I am appreciative of the public interest that people have in my section 15 Charter court case, where I am challenging the continued sex discrimination and the denial of Indian status registration due to an unknown paternal grandfather.
When a father’s signature is lacking on a child’s birth registration form, and the mother is registered under section 6(2) of the Indian Act, Aboriginal Affairs and Northern Development Canada’s (formerly Indian and Northern Affairs Canada) “paternity trap” denies the child status registration. Disturbingly this practice of denial also occurs in situations where the child is the result of sexual violence such as rape.
As a result, these children, me included, are also denied their treaty rights such as education and health care.
I am also appreciative that there is the need to be respectful of the hard work my lawyers and their legal team at Aboriginal Legal Services Toronto have done so far in moving my Charter case forward.
As such, I need to politely clear up an inaccuracy reported in a few recent news articles. In these news articles it was argued that my lawyers filed the statement of claim (SofC) in the wrong court, and further that it had to be re-filed in the correct court. This is not true. We filed the SofC with the Ontario Supreme Court of Justice. This was the correct path to take.
Something did go awry though. It is my position that the court made an error when it struck my first SofC. In May 2001, and through my SofC, my lawyers correctly challenged the Registrar of Indian and Northern Affairs Canada’s (INAC) practice of assuming my unknown paternal grandfather was/is a non-Indian.
This approach of challenging the Registrar’s practice was taken because there is absolutely nothing in the Indian Act that directs the Registrar to carry out this practice; he/she just went ahead and did it. Succinctly, the Registrar made the assumption that my paternal grandfather was/is a non-Indian and applied this assumption to my application for Indian status entitlement as a matter of internal practice, procedure, or policy, whatever the case may be.
The Department of Justice (DOJ), representing the interests of the Canada, filed a motion to strike my SofC, and in November 2001, while in court, argued that we incorrectly challenged the Registrar’s practice, further arguing we needed to challenge the Indian Act itself. Agreeing with this argument, the Ontario Supreme Court of Justice struck my SofC. In September 2002, we took this decision to the Ontario Court of Appeal which agreed and upheld the lower court decision.
In sum, contrary to news reports we were in the right court. Further, it is my position that we correctly challenged the Registrar’s practice, as the Indian Act is silent on the matter of unknown paternity. As such, it is also my position that the DOJ incorrectly argued that we needed to challenge the Indian Act. Through their power, the DOJ was successful at throwing in this wrench.

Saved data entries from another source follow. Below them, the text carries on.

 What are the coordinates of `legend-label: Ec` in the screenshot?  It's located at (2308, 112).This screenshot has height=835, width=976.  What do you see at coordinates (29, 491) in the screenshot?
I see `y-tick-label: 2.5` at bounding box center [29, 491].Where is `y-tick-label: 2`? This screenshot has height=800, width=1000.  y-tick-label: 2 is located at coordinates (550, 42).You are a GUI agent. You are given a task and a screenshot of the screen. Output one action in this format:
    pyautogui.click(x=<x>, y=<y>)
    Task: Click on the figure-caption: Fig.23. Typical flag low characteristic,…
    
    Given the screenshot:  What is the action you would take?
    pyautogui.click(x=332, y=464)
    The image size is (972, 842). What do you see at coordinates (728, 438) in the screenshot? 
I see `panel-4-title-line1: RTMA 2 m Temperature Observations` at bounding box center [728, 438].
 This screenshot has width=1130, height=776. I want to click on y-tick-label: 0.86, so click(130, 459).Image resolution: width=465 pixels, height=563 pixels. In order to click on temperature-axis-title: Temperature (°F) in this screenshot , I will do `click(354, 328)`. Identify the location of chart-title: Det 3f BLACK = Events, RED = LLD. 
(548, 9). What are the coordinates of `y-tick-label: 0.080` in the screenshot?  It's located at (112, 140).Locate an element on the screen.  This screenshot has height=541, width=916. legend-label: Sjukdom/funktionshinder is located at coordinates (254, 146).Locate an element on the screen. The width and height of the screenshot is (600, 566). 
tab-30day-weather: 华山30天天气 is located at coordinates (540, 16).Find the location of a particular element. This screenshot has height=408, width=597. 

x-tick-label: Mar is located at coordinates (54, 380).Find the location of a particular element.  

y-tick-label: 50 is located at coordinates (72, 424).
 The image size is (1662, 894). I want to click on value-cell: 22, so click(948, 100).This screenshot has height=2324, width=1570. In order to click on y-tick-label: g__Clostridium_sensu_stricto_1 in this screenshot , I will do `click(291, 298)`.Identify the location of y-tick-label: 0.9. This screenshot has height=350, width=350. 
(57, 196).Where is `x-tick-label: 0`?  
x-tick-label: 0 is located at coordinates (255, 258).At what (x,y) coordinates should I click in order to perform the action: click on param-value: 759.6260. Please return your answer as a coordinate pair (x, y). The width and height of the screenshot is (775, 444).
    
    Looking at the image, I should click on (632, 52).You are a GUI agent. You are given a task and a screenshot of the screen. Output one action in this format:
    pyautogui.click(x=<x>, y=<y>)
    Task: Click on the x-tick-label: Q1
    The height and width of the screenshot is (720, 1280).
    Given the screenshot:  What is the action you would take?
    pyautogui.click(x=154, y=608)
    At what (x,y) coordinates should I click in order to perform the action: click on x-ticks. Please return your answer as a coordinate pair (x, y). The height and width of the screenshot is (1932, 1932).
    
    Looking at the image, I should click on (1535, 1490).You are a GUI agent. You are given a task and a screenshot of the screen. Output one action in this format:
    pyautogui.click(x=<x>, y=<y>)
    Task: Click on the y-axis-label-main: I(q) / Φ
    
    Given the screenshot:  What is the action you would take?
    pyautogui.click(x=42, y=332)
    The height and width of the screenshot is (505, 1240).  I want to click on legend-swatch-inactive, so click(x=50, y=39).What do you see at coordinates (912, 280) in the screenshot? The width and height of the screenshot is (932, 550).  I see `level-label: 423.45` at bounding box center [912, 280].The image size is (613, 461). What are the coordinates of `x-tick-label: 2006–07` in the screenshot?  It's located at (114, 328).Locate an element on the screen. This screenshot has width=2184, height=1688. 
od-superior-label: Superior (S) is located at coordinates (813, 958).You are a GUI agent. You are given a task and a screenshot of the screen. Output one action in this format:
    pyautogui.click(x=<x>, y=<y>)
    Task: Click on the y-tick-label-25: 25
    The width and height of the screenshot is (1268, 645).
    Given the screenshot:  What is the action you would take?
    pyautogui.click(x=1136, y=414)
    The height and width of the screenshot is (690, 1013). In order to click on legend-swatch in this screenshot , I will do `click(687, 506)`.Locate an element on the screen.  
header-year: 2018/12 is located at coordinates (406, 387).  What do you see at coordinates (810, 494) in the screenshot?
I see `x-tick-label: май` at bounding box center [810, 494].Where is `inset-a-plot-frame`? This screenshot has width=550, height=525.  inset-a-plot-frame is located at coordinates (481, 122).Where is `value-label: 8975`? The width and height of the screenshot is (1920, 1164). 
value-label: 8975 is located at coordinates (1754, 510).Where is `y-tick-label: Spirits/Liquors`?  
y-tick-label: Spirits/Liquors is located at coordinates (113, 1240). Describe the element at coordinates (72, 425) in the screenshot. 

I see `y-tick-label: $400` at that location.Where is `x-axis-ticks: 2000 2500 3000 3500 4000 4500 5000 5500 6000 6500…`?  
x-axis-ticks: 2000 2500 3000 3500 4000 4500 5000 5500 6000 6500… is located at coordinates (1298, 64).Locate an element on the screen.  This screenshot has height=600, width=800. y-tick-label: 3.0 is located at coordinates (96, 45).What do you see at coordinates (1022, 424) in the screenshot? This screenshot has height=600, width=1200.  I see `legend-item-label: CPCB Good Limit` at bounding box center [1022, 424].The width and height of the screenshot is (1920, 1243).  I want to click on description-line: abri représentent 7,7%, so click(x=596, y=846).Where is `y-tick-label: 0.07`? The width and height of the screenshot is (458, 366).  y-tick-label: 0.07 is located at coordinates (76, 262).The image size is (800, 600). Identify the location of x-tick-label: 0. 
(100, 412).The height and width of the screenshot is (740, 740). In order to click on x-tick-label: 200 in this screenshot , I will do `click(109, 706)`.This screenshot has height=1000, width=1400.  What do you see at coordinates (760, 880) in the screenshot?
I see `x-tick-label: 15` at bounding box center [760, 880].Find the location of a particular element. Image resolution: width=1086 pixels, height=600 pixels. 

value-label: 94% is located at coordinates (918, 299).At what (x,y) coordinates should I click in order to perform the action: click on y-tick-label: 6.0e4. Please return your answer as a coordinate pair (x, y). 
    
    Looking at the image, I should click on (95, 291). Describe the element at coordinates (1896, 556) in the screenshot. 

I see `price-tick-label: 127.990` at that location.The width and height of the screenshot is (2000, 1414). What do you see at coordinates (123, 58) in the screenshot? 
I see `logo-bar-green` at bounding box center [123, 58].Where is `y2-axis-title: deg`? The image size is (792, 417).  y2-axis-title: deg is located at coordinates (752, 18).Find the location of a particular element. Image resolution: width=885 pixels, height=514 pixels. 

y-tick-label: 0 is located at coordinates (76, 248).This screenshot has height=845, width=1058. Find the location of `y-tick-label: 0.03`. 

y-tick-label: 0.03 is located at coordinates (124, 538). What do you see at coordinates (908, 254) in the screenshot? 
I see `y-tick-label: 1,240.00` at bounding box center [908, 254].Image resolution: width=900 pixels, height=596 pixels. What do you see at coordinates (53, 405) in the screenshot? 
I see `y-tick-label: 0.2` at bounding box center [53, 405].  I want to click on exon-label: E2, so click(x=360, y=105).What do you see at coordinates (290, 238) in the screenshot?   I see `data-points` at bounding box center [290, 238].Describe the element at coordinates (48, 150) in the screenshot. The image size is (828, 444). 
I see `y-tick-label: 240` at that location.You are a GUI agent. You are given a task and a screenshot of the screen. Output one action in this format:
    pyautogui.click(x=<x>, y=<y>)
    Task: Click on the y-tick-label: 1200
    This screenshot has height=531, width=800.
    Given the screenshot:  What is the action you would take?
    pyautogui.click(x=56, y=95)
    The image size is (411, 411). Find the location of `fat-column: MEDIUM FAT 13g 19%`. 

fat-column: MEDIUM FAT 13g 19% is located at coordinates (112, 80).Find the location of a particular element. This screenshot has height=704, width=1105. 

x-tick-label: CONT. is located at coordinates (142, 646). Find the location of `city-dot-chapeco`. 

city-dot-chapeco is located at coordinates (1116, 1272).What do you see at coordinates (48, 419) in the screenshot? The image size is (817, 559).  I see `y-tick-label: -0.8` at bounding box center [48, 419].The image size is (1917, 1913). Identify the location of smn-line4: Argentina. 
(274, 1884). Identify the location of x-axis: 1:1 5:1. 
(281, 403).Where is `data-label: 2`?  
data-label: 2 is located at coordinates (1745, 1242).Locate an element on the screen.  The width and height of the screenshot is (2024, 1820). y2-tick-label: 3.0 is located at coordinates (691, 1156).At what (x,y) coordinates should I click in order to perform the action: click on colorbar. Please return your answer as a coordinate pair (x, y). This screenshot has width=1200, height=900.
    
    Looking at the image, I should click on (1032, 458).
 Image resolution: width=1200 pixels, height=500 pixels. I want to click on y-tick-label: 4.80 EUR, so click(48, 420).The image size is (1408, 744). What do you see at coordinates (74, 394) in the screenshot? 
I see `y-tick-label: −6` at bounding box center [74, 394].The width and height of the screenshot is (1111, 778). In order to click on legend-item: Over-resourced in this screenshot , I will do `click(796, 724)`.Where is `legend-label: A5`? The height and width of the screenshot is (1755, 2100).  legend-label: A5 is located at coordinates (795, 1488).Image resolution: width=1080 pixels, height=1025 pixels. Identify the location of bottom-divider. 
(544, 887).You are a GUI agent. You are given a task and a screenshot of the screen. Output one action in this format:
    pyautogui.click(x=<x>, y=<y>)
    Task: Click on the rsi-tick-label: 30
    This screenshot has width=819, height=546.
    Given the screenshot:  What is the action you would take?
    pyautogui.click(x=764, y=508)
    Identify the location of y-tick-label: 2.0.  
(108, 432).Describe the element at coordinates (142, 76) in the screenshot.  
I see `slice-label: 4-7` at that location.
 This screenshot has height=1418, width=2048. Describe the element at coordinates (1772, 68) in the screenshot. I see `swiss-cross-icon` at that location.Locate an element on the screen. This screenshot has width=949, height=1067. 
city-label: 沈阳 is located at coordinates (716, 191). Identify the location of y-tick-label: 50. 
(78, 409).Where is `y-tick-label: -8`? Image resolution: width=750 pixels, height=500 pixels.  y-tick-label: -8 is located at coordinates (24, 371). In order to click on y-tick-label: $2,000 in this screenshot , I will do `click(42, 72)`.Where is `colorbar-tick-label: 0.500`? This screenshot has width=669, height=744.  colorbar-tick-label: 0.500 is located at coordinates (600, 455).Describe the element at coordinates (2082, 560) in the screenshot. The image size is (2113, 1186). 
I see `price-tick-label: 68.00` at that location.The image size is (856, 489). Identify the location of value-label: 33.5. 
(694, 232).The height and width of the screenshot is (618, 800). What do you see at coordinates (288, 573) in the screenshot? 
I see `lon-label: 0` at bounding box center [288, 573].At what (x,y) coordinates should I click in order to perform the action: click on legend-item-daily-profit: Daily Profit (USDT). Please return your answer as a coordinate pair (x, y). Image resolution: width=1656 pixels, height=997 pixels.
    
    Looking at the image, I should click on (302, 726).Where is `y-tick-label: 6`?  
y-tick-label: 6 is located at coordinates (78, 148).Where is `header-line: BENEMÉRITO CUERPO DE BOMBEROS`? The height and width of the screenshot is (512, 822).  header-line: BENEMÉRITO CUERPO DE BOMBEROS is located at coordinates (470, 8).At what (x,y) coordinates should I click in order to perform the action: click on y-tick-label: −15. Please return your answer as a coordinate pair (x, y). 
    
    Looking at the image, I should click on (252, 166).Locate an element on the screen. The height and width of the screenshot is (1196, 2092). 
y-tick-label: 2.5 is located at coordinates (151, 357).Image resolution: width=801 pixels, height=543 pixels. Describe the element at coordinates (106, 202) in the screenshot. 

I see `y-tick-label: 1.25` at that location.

Needless to say I have learned that justice remedies are more about power than they are about what is right and fair.
A person has to ask: why would two levels of Canadian court do this, and why would a Canadian court system force me to go through a long process of challenging legislation laden with sex discrimination that generations of Indigenous women have already challenged — especially in light of the fact that we live in a post Charter era? After all, it was in 1857 with the Civilization Act, a predecessor to the Indian Act, when the sex discrimination was first codified into law. Is not 157 years of sex discrimination long enough?
Furthermore, one has to ask; Would it not be easier for Canada to simply change the Registrar of Aboriginal Affairs and Northern Development Canada’s practice? In offering my response, to why this approach is not taken, realize it is quite simple to understand. Mediated by and through the power of a European and thus foreign court system, with the their continued motivation to deny Indigenous people their rights, the court, who represents the Crown, also serves to continue to deny Indigenous justice.
Over time, it has become obvious to me that the justice system in Canada is not a place where Indigenous people will achieve justice, nor the protection of the treaty rights that Indian status registration provides. Rather, Canada’s legal system is a tool of the oppressor. While I may have been naive of this fact 27 years ago, in 1985, when the Bill C-31 amendment to the Indian Act took place, and when I first began my effort to gain Indian status entitlement, I am naive no longer. I know today, with its intentionally constructed layers of structural oppression, Canada is without a doubt a hostile place for Indigenous people. I hope others, journalists included, learn from my process.
Chi-Miigwetch to everyone who has supported my effort: family, lawyers, researchers, students, friends, Facebook group members, journalists, and editors.
Lynn Gehl is Algonquin Anishinaabe-kwe from the Ottawa River Valley, Ontario Canada. Her traditional name is Gii-Zhigaate-Mnidoo-Kwe.